--- START ---

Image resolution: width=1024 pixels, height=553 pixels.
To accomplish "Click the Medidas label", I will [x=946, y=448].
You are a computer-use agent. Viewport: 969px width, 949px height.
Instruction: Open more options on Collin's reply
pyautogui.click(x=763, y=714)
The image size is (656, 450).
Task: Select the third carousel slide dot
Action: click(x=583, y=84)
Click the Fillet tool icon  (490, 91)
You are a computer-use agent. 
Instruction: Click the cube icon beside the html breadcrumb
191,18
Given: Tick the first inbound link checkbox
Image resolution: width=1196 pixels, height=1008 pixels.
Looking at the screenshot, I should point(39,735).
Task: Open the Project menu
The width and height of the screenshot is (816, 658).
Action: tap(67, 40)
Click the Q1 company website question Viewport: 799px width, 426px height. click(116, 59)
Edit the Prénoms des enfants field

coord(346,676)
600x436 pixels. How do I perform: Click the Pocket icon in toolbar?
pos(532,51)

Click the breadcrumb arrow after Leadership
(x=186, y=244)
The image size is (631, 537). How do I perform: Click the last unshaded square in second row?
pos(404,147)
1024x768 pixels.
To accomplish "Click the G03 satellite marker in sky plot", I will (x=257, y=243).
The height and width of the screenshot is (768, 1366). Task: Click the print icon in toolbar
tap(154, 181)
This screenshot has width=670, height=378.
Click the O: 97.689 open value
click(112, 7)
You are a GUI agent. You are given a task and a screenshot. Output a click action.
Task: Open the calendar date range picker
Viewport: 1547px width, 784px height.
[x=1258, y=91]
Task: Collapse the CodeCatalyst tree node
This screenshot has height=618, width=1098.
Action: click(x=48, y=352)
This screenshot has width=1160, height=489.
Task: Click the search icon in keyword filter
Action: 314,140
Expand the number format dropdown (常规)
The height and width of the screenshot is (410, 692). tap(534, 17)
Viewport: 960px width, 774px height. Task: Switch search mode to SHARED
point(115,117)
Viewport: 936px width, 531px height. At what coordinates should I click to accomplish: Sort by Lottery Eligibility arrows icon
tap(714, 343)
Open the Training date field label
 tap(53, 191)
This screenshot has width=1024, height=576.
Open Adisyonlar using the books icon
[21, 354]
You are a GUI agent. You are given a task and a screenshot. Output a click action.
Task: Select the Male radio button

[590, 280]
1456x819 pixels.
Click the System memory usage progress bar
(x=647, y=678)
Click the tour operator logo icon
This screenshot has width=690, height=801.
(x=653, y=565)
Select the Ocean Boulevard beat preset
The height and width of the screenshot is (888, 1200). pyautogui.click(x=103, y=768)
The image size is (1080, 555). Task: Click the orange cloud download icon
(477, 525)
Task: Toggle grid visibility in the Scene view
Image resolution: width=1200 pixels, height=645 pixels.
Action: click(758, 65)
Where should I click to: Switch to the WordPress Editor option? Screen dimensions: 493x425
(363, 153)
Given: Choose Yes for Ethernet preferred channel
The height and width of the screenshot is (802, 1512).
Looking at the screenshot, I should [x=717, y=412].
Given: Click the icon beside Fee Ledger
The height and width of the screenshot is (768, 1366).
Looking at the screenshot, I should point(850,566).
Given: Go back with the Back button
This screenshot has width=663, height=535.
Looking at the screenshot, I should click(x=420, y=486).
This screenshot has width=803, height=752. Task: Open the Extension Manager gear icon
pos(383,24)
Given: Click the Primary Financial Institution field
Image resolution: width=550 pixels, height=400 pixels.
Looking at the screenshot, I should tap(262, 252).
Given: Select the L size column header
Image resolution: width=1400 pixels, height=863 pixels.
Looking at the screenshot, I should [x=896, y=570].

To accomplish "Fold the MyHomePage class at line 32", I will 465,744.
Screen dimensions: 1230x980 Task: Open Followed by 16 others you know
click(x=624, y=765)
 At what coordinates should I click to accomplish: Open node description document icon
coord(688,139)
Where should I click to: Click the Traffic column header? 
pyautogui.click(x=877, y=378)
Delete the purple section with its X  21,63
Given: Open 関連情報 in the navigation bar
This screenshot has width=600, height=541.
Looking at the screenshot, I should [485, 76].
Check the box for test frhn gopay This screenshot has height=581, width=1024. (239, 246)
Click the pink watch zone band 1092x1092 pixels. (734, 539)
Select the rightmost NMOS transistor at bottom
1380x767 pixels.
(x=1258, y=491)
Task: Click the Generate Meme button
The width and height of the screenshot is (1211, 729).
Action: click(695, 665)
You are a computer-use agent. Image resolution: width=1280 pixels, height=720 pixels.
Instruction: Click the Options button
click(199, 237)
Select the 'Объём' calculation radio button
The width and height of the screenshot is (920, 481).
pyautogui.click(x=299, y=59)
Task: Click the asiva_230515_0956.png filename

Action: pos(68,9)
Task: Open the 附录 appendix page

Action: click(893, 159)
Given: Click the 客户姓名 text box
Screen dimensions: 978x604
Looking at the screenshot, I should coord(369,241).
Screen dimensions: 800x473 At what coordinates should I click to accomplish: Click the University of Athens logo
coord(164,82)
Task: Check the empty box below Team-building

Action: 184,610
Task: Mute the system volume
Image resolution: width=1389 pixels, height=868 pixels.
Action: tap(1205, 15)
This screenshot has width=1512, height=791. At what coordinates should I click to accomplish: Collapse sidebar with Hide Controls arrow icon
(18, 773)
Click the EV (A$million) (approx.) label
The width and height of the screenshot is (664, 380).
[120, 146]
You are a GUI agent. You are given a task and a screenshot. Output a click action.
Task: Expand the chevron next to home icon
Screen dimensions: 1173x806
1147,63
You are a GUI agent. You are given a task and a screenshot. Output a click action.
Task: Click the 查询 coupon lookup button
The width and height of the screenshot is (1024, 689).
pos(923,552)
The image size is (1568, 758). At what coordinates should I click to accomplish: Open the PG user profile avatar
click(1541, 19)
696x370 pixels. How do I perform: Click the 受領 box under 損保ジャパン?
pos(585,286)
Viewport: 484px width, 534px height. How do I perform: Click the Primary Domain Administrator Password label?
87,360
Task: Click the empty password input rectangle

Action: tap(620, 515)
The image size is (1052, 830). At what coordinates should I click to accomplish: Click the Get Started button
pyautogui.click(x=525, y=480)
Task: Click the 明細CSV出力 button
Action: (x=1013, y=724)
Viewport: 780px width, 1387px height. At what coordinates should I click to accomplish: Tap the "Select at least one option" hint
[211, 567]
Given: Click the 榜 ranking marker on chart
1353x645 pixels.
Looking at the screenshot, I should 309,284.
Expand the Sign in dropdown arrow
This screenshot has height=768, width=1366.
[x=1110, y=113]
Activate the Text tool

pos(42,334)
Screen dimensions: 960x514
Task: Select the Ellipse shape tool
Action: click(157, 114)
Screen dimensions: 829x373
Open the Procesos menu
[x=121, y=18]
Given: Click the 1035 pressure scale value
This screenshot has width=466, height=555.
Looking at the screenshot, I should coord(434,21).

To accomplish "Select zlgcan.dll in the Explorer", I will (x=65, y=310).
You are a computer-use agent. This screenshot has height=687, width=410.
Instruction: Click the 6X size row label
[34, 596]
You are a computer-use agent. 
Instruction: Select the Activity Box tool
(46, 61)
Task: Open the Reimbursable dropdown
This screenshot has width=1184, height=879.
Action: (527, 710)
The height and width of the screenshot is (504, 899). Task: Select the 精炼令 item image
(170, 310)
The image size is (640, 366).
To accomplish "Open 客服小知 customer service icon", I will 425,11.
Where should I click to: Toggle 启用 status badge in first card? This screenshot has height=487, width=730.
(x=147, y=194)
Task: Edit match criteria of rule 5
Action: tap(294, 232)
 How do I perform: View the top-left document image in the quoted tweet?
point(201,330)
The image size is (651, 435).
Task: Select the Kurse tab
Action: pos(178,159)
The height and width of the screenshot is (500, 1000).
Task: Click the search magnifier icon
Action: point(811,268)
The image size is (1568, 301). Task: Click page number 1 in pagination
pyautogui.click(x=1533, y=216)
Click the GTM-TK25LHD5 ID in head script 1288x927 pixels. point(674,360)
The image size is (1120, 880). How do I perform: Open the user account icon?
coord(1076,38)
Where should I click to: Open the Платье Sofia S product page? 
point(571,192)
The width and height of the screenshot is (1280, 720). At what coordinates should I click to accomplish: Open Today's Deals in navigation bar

--- END ---

◆ Work to complete ◆
Return every line in the records that includes the string "navigation".

◆ Answer to this task ◆
Given: Open 関連情報 in the navigation bar
The width and height of the screenshot is (1280, 720). At what coordinates should I click to accomplish: Open Today's Deals in navigation bar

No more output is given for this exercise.